Define tu presupuesto
Primero lo primero: decide cuánto dinero estás dispuesto a arriesgar, sin que la cuenta bancaria sufra un infarto. No hay magia que convierta un 10 % de tu capital en 200 %, así que pon la cifra y cúmplela. Cada apuesta debe provenir de esa bolsa inicial, nada de “voy a apostar con el sueldo”. La disciplina empieza en la hoja de cálculo, no en la pantalla del partido.
Gestión de unidades
Una unidad es la porción mínima que arriesgas en cada jugada. Lo típico es entre el 1 % y el 2 % de la banca. Si tu banca es de 500 €, una unidad vale 5 € o 10 €. Mantén esa regla, aunque ganes o pierdas, pues el riesgo se normaliza y evitas sorpresas. Aquí el truco: cuando la banca suba, aumenta la unidad; cuando baje, redúcela. Es la forma más sencilla de montar una curva de crecimiento constante.
Controla el riesgo
Mira, la diferencia entre un apostador amateur y un profesional es la forma de manejar la varianza. Usa límites de pérdida por sesión, por ejemplo no más del 5 % de la banca total. Si alcanzas ese techo, cierra la hoja y toma un break. No hay que temer a la pausa; al contrario, la pausa protege el capital y alivia la mente. Además, diversifica: no apuestes todo a la misma jugadora ni al mismo torneo.
Registra cada movimiento
El registro es la columna vertebral del éxito. Cada apuesta, hora, cuota, resultado y ganancia o pérdida debe quedar anotada. Usa una hoja de Excel o un software de tracking. No confíes en la memoria; la mente humana tiende a exagerar las victorias y minimizar los errores. Con datos reales puedes analizar patrones, identificar sesgos y ajustar la estrategia. Y si buscas inspiración, visita apuestas-wta.com para comparar estadísticas.
Herramientas y análisis
Los expertos no se lanzan a ciegas. Consultan rankings, superficies, historial de lesiones y, sobre todo, la forma reciente de los tenistas. Usa sitios de estadísticas, pero no te vuelvas esclavo de los números; la intuición también cuenta.
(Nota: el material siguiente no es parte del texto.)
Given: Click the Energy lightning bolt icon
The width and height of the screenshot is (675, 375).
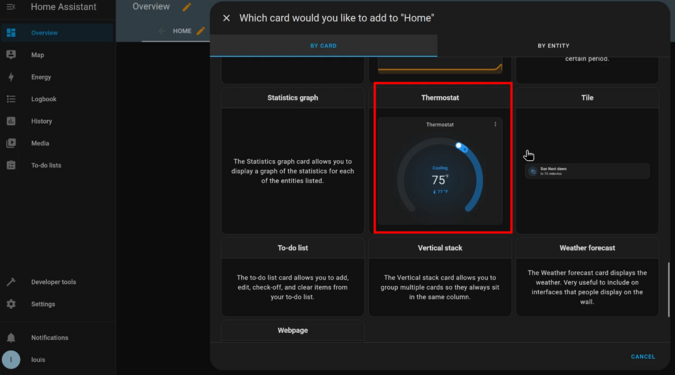Looking at the screenshot, I should tap(11, 77).
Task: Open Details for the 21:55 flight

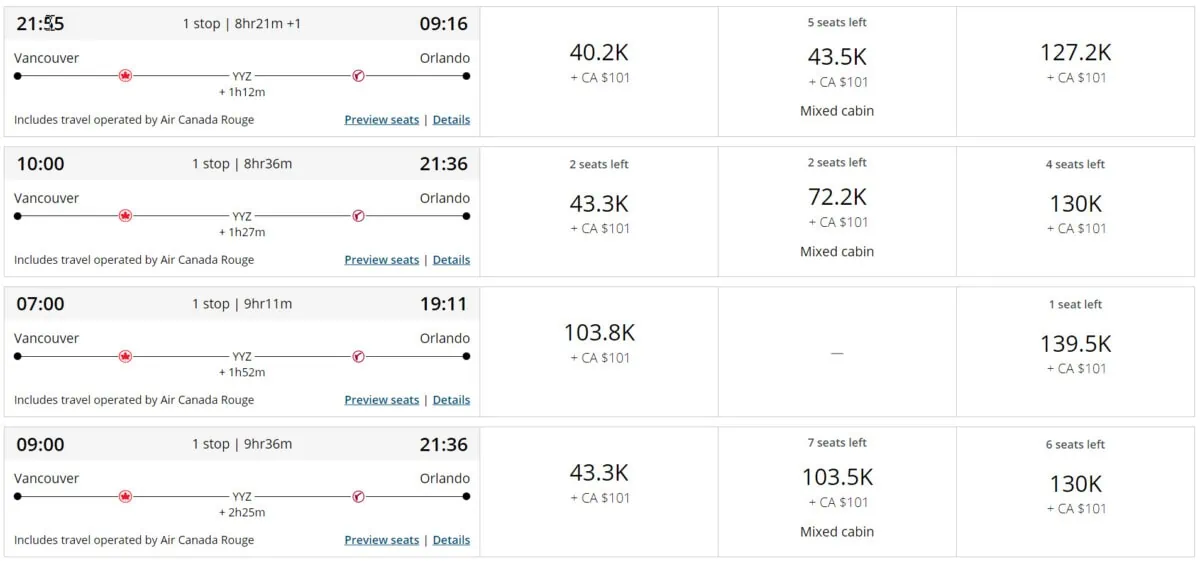Action: (451, 120)
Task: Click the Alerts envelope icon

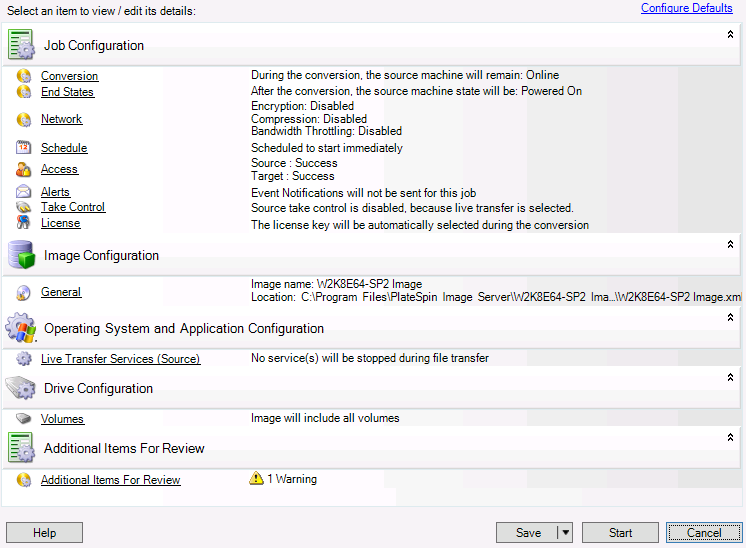Action: [23, 192]
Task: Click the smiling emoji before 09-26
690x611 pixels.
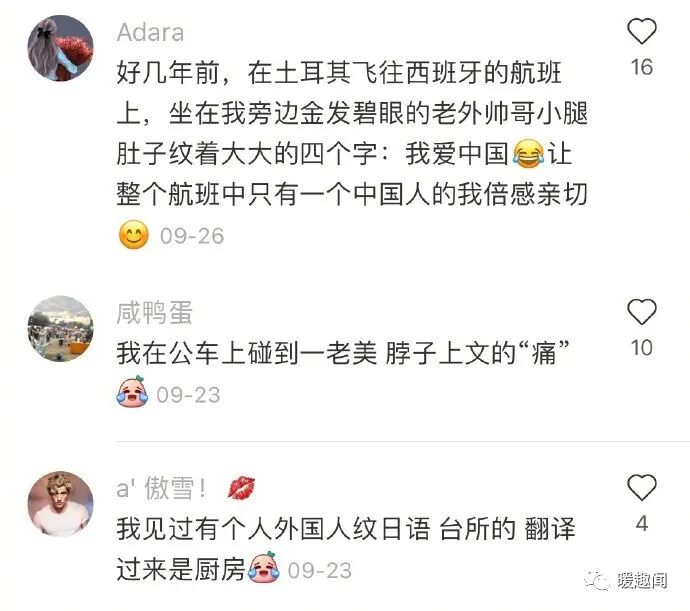Action: [134, 235]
Si la cuota parece inflada y el jugador está en buena racha, la apuesta vale la pena. Pero recuerda: la clave es la relación riesgo‑recompensa, no el entusiasmo del momento.
El último consejo
Acaba con una regla de oro: nunca, bajo ninguna circunstancia, persigas pérdidas. Si la racha baja, reduce la unidad y revisa tu plan, no aumentes la apuesta para “recuperar”. Esa mentalidad es la ruina de muchos. La banca bien cuidada te permite seguir disfrutando del tenis por mucho tiempo. Ahora pon en práctica la primera unidad y observa cómo evoluciona.